>>>

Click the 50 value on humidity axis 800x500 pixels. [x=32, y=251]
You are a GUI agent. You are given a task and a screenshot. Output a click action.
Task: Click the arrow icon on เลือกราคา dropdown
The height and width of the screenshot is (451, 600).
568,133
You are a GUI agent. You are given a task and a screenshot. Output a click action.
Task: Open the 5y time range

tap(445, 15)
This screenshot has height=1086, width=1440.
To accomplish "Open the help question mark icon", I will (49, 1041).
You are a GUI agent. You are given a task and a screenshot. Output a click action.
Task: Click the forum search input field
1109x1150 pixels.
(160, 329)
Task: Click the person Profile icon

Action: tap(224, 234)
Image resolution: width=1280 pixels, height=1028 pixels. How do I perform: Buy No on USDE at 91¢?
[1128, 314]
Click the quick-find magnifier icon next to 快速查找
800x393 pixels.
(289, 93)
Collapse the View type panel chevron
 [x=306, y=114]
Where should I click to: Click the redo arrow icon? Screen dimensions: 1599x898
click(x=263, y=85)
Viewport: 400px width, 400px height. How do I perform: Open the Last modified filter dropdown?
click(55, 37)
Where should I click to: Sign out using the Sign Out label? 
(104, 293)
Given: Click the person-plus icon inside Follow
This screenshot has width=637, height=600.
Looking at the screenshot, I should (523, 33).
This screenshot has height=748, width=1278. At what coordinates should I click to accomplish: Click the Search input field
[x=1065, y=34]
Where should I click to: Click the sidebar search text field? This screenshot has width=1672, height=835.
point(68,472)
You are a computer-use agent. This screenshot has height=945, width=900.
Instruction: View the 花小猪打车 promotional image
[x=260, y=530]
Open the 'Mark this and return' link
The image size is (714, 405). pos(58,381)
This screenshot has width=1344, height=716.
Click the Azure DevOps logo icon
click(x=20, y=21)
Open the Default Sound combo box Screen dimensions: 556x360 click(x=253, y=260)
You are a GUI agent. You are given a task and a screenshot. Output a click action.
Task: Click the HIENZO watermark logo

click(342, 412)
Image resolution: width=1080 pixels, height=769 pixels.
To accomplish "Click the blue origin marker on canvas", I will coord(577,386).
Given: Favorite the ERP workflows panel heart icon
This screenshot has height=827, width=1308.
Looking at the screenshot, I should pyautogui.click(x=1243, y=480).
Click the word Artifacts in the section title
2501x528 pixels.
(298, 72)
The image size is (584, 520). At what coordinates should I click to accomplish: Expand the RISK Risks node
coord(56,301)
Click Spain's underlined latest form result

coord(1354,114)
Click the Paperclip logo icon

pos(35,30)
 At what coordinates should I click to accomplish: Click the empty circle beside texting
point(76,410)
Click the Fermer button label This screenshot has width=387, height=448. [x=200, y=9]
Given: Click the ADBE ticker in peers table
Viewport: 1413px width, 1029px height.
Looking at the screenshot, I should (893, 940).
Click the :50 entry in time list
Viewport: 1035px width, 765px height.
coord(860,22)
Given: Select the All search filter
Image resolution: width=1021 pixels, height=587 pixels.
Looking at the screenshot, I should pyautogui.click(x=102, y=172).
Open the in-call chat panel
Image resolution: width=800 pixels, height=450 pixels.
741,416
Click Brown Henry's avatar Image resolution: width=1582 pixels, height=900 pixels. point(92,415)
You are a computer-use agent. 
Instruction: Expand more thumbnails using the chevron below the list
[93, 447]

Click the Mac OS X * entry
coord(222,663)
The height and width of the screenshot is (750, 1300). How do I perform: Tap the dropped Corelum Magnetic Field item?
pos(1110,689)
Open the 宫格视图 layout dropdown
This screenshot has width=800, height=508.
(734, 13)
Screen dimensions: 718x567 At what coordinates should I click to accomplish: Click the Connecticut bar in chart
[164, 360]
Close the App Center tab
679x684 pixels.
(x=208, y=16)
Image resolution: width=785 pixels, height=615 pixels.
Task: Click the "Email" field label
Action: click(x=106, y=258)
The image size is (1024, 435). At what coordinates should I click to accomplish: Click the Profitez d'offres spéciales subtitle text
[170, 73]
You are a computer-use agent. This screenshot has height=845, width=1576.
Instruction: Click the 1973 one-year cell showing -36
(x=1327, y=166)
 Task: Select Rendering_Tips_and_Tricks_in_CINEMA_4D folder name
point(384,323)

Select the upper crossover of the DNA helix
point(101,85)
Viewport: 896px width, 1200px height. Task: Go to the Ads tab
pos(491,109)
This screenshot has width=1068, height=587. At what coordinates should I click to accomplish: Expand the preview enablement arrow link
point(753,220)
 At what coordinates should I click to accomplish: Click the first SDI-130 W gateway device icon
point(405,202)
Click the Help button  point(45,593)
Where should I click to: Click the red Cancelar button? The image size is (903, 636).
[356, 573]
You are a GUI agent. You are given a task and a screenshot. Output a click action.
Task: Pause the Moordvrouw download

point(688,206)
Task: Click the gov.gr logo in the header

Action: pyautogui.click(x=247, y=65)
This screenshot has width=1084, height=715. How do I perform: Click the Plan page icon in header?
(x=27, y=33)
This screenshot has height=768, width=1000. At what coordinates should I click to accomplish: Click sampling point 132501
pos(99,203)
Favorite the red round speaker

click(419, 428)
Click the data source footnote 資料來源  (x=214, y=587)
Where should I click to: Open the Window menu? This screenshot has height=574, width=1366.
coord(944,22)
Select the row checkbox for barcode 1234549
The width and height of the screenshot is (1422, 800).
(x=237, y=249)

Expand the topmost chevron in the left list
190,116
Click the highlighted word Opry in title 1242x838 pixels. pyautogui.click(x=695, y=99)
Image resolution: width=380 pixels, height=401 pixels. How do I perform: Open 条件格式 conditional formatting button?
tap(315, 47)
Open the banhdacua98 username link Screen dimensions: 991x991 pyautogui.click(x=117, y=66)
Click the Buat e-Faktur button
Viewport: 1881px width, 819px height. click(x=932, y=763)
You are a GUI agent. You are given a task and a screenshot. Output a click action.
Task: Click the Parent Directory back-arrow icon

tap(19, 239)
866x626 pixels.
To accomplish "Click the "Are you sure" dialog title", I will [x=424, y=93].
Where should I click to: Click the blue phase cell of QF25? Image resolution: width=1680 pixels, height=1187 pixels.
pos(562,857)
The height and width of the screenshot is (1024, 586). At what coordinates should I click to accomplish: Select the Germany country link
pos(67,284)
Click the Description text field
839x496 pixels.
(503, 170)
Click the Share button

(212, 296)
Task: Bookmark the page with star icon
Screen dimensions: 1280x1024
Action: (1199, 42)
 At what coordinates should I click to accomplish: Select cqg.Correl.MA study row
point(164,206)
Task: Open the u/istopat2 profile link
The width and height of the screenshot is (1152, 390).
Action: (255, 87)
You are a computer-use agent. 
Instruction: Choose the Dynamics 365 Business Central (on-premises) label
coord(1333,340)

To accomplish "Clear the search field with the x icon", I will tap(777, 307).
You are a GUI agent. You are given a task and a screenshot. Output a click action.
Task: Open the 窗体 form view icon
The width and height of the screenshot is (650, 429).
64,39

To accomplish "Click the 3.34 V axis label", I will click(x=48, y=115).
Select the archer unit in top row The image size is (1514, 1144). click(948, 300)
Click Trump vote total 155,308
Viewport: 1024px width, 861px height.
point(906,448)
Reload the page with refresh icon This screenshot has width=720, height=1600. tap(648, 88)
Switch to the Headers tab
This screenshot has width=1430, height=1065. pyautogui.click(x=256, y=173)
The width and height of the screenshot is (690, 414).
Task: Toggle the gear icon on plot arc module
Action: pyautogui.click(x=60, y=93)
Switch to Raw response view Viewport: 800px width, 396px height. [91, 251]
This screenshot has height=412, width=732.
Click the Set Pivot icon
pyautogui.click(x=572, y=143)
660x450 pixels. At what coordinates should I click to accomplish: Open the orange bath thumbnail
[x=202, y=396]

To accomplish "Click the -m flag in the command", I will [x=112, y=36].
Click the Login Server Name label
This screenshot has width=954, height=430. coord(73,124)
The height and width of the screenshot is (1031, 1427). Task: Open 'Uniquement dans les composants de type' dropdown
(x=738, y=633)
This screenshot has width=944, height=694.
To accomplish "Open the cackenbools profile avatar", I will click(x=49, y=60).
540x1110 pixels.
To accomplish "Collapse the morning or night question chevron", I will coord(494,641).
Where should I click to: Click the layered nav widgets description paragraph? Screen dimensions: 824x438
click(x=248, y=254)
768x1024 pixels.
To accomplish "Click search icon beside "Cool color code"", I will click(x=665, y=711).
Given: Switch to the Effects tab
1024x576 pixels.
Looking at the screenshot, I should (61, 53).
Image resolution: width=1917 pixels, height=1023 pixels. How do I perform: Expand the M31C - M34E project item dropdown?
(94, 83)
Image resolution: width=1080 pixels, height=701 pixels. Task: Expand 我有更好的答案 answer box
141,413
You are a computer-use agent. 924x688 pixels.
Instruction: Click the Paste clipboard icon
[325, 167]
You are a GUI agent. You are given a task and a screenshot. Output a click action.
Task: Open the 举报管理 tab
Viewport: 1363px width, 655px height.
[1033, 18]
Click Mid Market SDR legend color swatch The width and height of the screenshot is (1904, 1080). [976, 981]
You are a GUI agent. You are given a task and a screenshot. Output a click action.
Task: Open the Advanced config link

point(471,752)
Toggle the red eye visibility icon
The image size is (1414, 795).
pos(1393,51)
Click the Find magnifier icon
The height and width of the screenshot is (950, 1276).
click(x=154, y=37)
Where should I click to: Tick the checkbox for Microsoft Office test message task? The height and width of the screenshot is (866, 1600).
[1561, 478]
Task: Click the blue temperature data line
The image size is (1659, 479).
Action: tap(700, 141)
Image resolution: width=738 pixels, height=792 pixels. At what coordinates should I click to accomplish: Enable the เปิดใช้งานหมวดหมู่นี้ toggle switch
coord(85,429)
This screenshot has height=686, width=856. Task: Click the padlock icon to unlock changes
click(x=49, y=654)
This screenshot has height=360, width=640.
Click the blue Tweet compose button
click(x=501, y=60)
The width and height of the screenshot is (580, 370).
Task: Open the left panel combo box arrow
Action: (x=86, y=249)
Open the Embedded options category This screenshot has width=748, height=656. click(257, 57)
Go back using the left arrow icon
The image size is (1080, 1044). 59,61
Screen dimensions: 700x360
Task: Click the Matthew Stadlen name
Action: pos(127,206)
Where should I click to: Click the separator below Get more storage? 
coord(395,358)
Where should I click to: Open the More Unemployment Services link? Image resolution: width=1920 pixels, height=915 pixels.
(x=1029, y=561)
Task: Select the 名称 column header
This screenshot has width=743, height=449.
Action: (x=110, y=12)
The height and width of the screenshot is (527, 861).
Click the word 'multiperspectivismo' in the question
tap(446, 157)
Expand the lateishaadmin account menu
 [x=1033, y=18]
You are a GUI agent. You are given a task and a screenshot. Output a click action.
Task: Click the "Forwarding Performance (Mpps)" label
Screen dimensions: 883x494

<<<

ASSIGNMENT —
Your reply should be one number: how many lines in the listing hold the word "data".

ANSWER TO THIS TASK —
2